A single error occurring in the inner part of encryption has led to completely different outputs, both encrypted and decrypted (see Fig. 4 ). The average number of different bits is about 64, which is the expected value of a completely random string since a random single bit is correct half the time. Injecting two independent faults at different rounds shows similar results, as depicted in Fig. 7 . Only when the faults are injected at the very first or at the very last rounds are the outputs partially related to the correct value (about 20 or fewer erroneous bits), while, in most cases, the final output is random. A permanent fault sets the value of a specific bit to a constant 0 or 1 and may be the result of a short or open circuit. This yields a variable number of injected faults, depending on the original bit value: In the worst case, it may amount to one error in each round. The results of this experiment resemble the results of injecting multiple temporary faults and, as the number of temporary faults increases, the results of the two experiments get closer. A similar behavior has been observed when two or more faults were injected in the key material. Experiments with injecting multiple faults lead to two important observations. First, only a very few experiments yielded a small number of erroneous bits; in most cases, the number of erroneous bits was 64 on average, leaving an apparent gap between the common case and the few cases with 20 or less errors (see Fig. 7 ). Second, no masking effects of faults were revealed during our extensive experiments. A masking effect can still be obtained by injecting one fault into the state and a second one into the corresponding bit in the key material. However, such faults are an unlikely event. Faults injected at different rounds would not normally overlap due to the nonlinearity that is spreading the error very efficiently.
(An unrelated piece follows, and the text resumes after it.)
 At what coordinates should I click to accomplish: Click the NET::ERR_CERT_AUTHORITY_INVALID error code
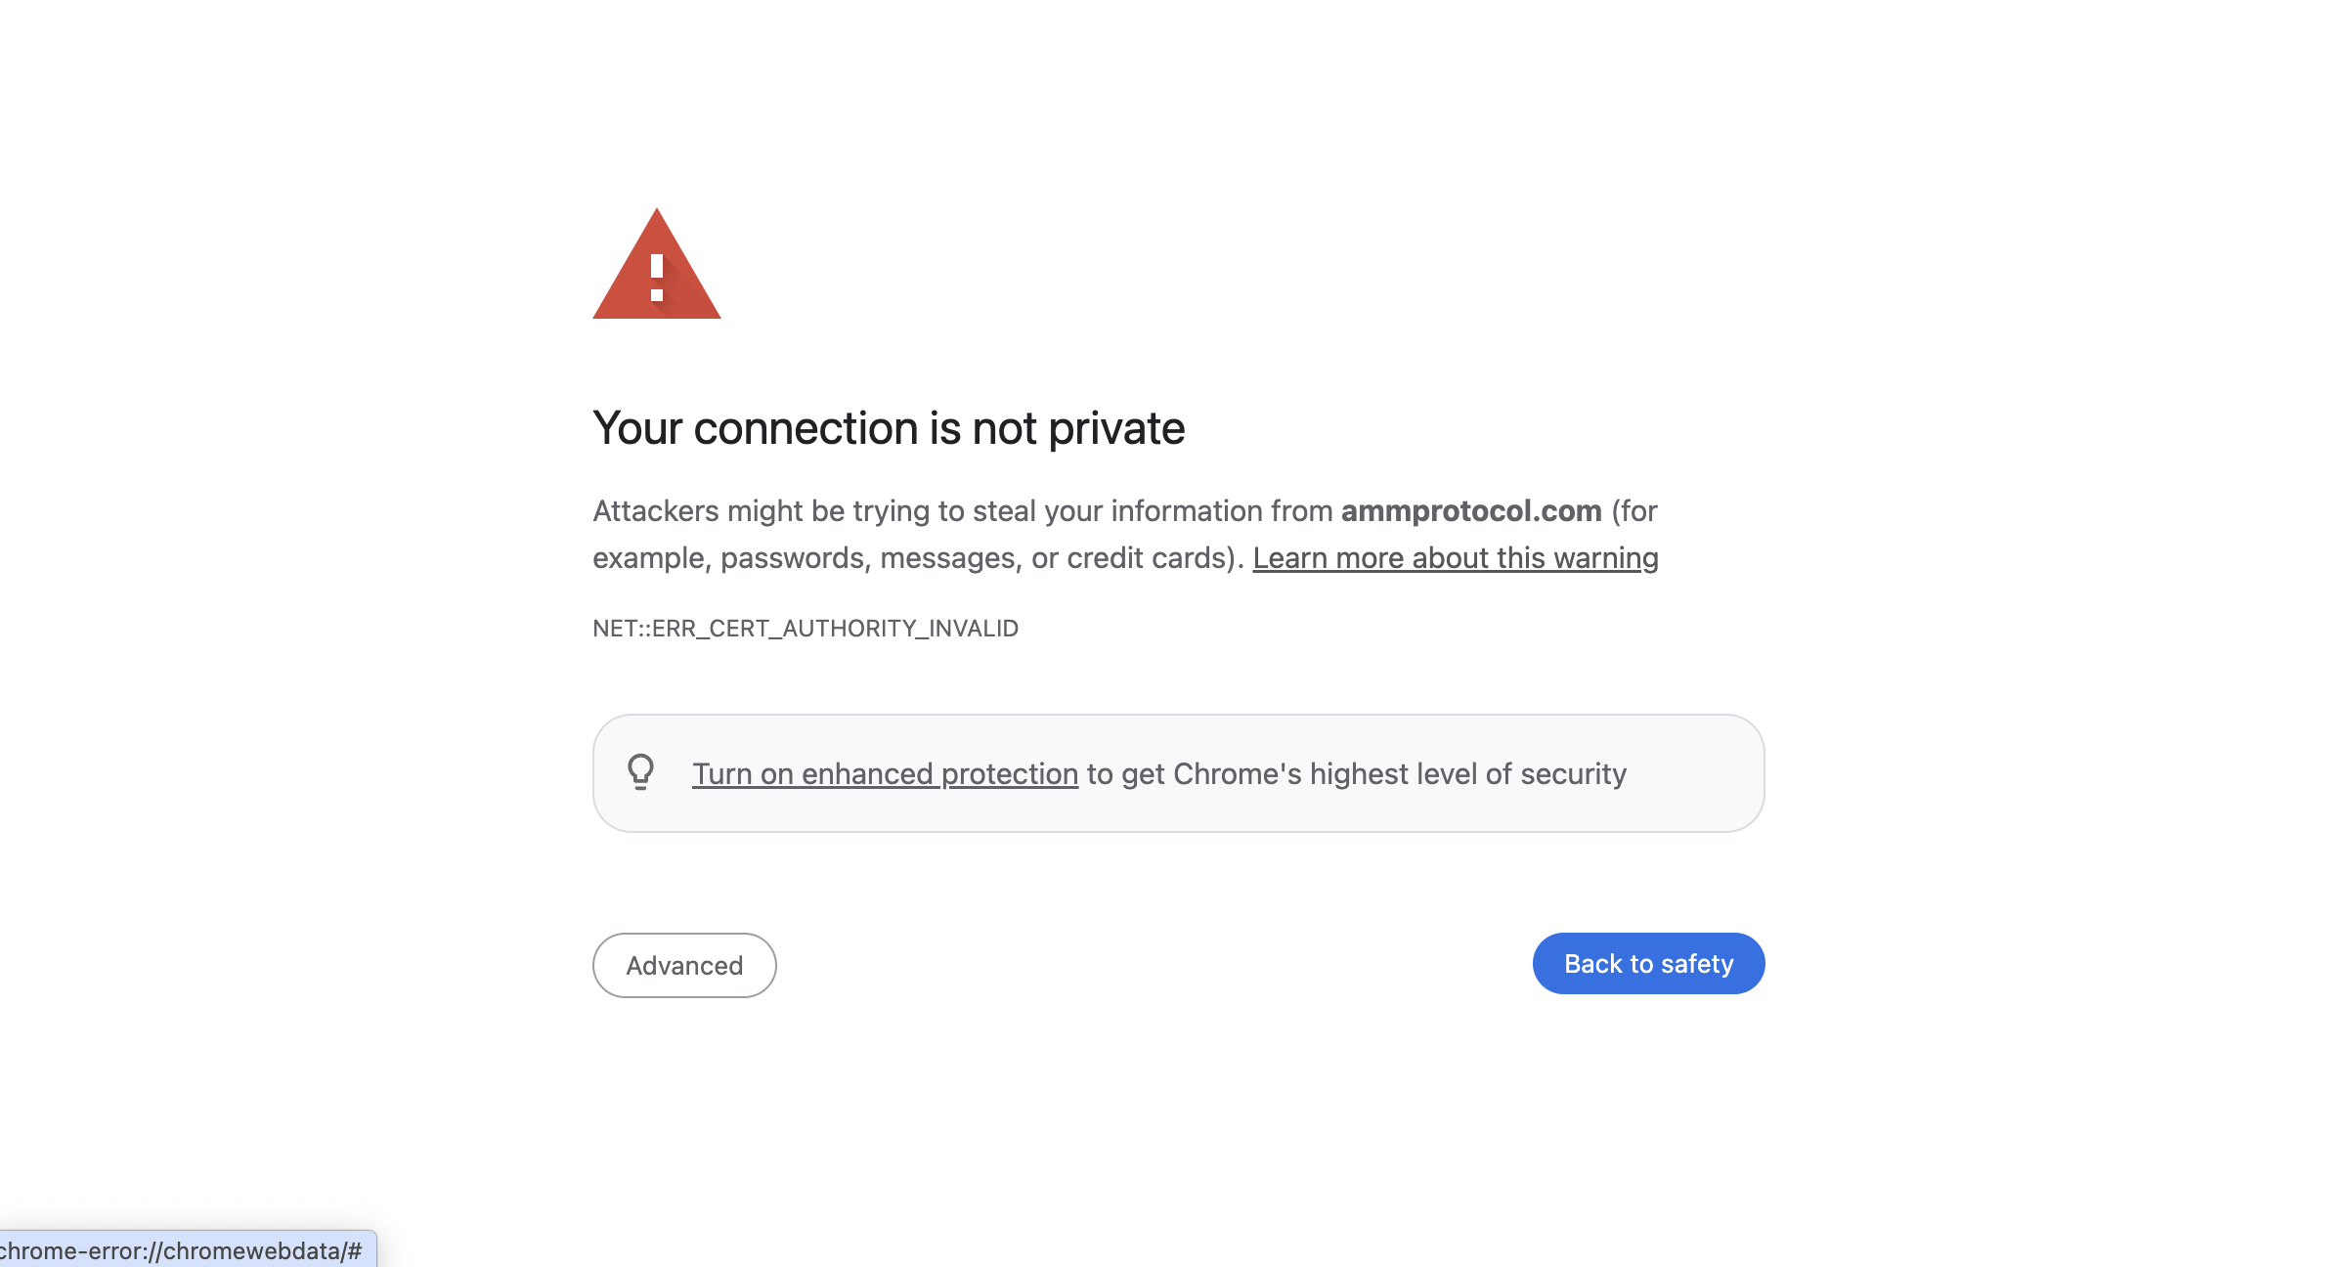(x=805, y=629)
Injecting multiple faults during the MixColumns transformation gives different results as the injection affects the direct or the inverse transformation. While the latter quickly becomes stable and distributes the error uniformly over the output due to its complexity, the former is much simpler and keeps the same fault distribution pattern, even with multiple faults. The number of output errors can belong to a wider set of possible values, although it maintains some sort of parity property, i.e., the injection of an even (odd) number of faults results in an even (odd) number of output errors.
FAULT DETECTION TECHNIQUES
A proposal for error detection in the data-path of AES was described in [11] . The goal there was to prevent an attacker from breaking the cipher system by injecting one or more incorrect bits. This paper has an additional objective: to detect a fault in order to prevent the transmission and use of incorrect data. This issue is important as any hardware implementation of AES is bound to be complex and, consequently, likely to be subject to fault occurrences. In this section, two techniques for fault detection in a generic hardware custom implementation of an AES cryptoprocessor are presented. The first technique is based on redundancy (see also [1] , [2] ) and is similar to those presented in [11] . The second one is a novel technique which is based on error detecting codes, namely, a suitably designed multiple parity bit code. The latter proves to be very efficient and has a rather low hardware overhead.
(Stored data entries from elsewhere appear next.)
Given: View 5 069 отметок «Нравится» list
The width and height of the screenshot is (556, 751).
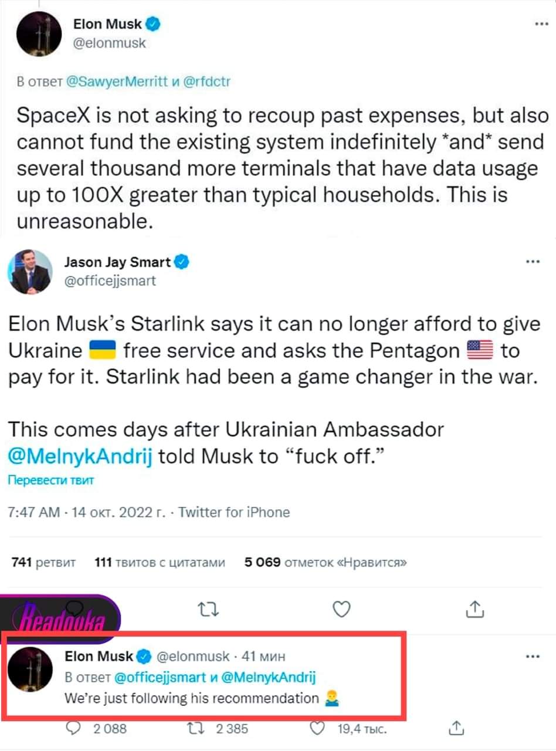Looking at the screenshot, I should [x=326, y=563].
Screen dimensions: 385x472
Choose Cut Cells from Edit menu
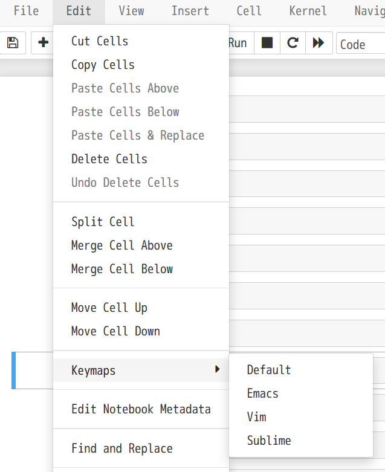click(100, 41)
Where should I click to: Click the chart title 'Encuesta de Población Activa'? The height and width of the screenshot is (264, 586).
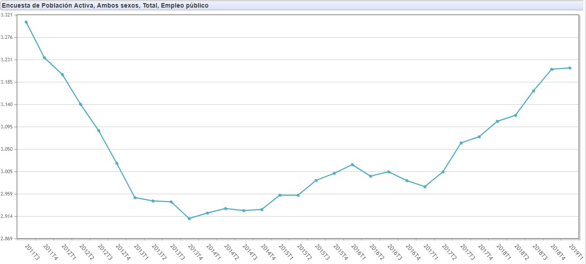pos(105,5)
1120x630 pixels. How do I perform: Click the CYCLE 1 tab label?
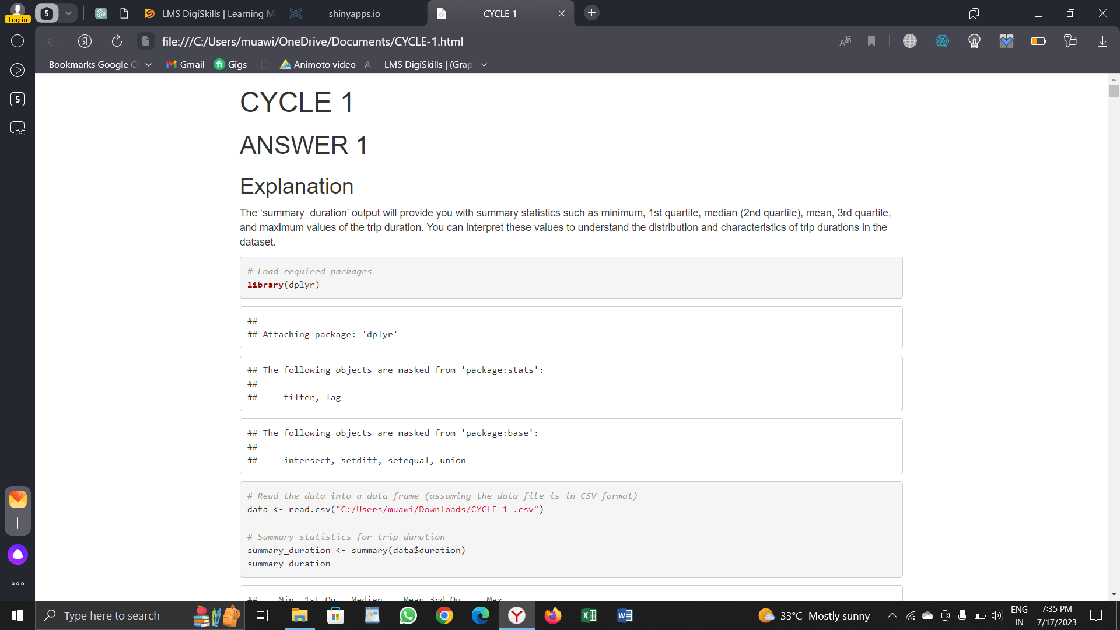(500, 13)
Our objective is to develop fault detection techniques which will be independent of the particular hardware implementation chosen. To this end, we make the following assumptions:
. The AES crypto-processor is partitioned into three basic hardware modules: encryption, decryption, and key schedule (an inverse key schedule module is a possible enhancement). . All the modules have in common the same basic operations; hence, only the encryption module is examined here in detail since most conclusions will hold for the remaining modules as well. In what follows, the two fault detection techniques are described and validated, their characteristics are evaluated through simulation, and their hardware costs are estimated.
Redundancy-Based Technique
The redundancy-based solution for implementing fault detection in the encryption module is based on the idea of performing a test decryption immediately after the encryption and then checking whether the original data block is obtained. If a decryption module is already present in the implementation, the hardware overhead reduces to the cost of a comparator for two data blocks of 128 bits. Otherwise, the overhead is close to 100 percent since the decryption module is very similar to the encryption one. The time penalty in either of these two cases is the time required to decrypt a data block, plus the time required for the comparison. Clearly, this technique is independent of the adopted fault model.
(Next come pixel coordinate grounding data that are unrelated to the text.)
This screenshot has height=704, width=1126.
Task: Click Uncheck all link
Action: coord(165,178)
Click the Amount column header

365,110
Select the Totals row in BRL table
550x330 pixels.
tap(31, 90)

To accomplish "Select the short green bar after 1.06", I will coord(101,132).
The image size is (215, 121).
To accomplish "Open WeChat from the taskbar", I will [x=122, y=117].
A finer-grained error detection, able to inspect the internal stages of each of the four transformations forming one round (see Section 2.4), would allow a smaller fault detection latency. This would prevent the execution of useless operations on already corrupt data, but would require a larger hardware overhead since comparison will have to be done at the transformation level. Considering the four transformations in a round, suitable points where such finer error detection would be recommended are the SubBytes and the MixColumns transformations, due to their evidently higher complexity compared to ShiftRows and AddRoundKey.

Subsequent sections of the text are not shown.